Two-Week Project
Summary
In this project, you and a partner will work together to create an interactive graphical software application that pulls live data from Wikipedia. You will bring into practice all of the techniques we have studied in the first three weeks of the semester while learning some new ones along the way. This will help you better understand course concepts and prepare you for the final project.
Requirements
Your client for this project is Orwellian News Service (ONS), who are currently involved in some investigative journalism around global politics. Staff are trying to track down the behaviors of editors on Wikipedia, specifically those around government leaders.
Functional Requirements
The functional requirements for the project are given by the following user story statements and conditions of satisfaction:
- As an investigative journalist, I want to see who most recently changed a Wikipedia article.
- I can provide the name of a Wikipedia page and the system responds with the thirty most recent changes to that page—newest first—showing:
- the username of the person who made the change
- the time of the change, localized to my timezone
- Anonymous users are grouped by IP identification, so that anonymous edits from the same IP are assumed to be the same user.
- If there is no Wikipedia page for the name I gave, the system tells me so.
- If I was redirected as part of my search (such as from “Obama” to “Barack Obama”), the system tells me so.
- Notify me if a network connection cannot be established to Wikipedia, informing me to check my network connection and try again later.
- As an investigative journalist, I want to know who has been most actively editing a Wikipedia page.
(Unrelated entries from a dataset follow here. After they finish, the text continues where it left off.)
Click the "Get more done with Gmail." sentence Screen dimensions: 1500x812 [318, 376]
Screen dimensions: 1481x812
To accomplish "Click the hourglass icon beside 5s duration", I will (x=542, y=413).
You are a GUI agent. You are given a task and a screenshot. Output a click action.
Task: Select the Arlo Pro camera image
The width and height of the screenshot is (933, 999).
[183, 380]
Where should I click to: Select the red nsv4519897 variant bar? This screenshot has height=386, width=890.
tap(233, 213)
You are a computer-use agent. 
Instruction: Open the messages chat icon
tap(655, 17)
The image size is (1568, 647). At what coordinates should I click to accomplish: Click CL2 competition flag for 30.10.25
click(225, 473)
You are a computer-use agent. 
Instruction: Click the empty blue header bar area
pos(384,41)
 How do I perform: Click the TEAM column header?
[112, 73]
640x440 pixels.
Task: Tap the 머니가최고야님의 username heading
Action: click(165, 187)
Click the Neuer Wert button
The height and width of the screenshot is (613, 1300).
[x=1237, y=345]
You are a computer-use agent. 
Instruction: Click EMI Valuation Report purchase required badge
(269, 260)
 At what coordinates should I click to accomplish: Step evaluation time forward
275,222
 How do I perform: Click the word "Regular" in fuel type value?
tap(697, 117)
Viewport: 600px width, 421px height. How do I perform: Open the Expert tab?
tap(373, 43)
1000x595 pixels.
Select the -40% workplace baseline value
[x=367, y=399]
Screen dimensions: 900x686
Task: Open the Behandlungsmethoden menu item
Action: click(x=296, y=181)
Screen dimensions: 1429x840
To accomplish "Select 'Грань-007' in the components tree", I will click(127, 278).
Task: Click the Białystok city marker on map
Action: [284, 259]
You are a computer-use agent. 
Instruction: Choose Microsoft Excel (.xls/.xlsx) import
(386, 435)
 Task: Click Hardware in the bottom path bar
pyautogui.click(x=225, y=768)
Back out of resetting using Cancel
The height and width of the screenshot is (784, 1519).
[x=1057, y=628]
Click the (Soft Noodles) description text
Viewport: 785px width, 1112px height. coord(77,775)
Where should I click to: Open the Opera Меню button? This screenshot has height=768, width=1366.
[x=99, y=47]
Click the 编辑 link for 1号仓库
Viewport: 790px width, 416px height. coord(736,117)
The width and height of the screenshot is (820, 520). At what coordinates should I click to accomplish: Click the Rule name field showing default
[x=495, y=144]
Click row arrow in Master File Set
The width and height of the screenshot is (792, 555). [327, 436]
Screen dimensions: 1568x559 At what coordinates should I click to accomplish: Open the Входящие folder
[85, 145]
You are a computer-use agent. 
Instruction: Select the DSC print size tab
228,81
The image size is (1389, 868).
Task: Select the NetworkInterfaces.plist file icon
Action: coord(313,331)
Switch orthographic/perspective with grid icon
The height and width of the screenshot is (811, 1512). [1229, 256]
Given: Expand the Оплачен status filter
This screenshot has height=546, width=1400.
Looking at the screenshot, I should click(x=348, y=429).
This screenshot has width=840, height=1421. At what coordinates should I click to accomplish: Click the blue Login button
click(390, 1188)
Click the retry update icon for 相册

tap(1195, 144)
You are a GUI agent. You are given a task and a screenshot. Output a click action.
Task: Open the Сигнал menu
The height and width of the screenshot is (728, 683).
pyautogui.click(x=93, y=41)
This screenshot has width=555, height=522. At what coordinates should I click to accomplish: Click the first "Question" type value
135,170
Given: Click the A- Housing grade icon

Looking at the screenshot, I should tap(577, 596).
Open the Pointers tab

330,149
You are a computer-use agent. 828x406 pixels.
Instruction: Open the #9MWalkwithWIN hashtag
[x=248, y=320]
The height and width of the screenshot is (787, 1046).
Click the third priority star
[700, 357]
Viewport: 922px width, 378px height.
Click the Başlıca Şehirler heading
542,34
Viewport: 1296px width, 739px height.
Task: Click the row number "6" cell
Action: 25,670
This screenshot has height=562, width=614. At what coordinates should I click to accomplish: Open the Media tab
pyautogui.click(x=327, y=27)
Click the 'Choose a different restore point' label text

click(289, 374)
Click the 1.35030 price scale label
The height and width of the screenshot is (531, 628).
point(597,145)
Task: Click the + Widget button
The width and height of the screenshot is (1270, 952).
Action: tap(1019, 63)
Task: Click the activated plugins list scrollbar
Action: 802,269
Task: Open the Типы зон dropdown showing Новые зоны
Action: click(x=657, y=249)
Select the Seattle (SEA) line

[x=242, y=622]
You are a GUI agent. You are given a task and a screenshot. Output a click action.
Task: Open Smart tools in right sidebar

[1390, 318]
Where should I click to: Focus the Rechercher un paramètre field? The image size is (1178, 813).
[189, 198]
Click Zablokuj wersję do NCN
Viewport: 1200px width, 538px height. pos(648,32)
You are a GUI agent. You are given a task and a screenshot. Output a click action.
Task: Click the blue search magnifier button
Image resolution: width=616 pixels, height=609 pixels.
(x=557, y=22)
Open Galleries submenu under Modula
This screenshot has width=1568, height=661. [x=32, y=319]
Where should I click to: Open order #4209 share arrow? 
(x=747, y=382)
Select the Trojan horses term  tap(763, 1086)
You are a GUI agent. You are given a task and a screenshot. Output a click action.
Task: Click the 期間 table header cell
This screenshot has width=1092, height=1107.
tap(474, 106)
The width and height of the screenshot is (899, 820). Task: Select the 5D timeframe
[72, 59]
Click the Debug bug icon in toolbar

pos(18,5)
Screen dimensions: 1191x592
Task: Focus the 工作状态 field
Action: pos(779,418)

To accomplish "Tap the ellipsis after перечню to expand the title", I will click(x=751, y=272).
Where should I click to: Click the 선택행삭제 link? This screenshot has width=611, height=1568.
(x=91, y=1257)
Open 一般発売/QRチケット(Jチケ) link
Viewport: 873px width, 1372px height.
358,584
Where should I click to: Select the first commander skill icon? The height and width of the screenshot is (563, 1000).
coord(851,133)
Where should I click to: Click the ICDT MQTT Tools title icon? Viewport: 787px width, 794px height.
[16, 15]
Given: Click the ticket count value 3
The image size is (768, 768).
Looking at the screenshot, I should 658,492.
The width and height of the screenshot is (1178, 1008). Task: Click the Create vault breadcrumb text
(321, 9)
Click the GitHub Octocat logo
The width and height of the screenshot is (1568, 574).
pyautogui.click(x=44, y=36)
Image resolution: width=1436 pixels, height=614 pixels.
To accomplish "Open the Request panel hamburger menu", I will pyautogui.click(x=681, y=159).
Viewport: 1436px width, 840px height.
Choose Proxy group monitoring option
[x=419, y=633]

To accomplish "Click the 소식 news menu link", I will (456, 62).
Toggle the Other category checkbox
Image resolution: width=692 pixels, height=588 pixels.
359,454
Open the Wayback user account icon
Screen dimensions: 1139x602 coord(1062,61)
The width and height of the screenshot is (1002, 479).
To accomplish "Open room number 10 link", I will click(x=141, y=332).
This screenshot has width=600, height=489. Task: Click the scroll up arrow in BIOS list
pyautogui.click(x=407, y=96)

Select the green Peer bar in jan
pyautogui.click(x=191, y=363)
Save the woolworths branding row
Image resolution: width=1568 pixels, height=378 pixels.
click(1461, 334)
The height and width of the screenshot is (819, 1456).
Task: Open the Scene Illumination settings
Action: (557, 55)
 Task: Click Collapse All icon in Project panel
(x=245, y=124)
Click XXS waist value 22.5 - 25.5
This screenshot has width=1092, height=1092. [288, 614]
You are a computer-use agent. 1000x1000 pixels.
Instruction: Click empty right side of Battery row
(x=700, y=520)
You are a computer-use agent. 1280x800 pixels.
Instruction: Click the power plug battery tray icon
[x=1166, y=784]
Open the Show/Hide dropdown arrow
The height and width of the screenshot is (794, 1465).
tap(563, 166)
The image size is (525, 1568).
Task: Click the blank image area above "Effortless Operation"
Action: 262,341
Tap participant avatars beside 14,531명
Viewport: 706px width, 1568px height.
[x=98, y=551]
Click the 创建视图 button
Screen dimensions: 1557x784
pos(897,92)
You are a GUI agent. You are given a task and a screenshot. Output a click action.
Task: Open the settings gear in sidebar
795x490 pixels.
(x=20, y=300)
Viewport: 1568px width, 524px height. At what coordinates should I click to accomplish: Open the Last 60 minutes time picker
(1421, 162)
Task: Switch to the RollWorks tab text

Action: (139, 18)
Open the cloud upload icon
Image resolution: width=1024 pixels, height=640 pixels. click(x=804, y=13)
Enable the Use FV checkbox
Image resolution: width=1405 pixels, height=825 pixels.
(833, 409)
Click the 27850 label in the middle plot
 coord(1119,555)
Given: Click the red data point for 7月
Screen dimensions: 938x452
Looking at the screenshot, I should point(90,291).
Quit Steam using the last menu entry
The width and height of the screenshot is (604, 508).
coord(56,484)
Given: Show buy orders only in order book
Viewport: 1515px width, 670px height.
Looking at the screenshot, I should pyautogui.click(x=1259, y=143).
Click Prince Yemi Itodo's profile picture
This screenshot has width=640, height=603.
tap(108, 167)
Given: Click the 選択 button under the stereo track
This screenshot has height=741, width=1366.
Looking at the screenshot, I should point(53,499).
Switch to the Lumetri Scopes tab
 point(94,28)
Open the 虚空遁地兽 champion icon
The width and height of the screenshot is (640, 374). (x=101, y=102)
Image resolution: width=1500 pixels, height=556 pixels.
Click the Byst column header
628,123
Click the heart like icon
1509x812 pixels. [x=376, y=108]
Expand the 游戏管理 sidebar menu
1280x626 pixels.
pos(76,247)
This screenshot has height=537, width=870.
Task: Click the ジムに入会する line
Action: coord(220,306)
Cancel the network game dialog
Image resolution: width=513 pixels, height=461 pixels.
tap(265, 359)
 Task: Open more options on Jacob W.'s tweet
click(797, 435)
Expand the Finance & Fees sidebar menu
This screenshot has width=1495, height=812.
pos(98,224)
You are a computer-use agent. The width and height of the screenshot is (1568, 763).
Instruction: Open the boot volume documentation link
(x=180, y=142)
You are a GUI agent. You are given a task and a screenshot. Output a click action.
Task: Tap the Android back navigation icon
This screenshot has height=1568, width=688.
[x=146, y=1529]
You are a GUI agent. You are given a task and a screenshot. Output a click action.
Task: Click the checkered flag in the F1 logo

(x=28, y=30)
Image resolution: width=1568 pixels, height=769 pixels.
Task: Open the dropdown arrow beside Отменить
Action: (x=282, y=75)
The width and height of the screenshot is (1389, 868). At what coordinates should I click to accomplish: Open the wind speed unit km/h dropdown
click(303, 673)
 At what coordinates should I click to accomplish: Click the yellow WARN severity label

- I can sort the list of the most recent thirty changes to a Wikipedia page by name. The editor with the most changes is shown first, the rest in descending order, with timestamps breaking ties.
Nonfunctional Requirements
- Each solution will be completed by a pair of CS222 students from the same section. There may be exactly one group of three per section to deal with odd numbers of registrants.
- Your solution will have its own private repository within our GitHub organization. Name the repository in the format “twp-user1-user2”, where user1 and user2 are the BSU usernames of the team members in alphabetical order.
- Each team will use Pair Programming and follow the rules of Clean Code. This includes using model-view separation, with the domain model developed using Test-Driven Development.
- The software must be written in Java 1.8 as a desktop JavaFX application using IntelliJ IDEA Community Edition.
- Parse structured data using an appropriate and robust technology: don't rely on simple String searches to extract what data you need.
- Follow the GitHub convention and include a README.md file at the root of your project. This file should include a summary of the project and the names of the authors.
- Your released code must be on the
master
branch. - Be considerate of the Wikipedia server. Only generate requests when the user asks for answers: do not write a program that periodicially polls Wikipedia. Identify your client as per the MediaWiki guide.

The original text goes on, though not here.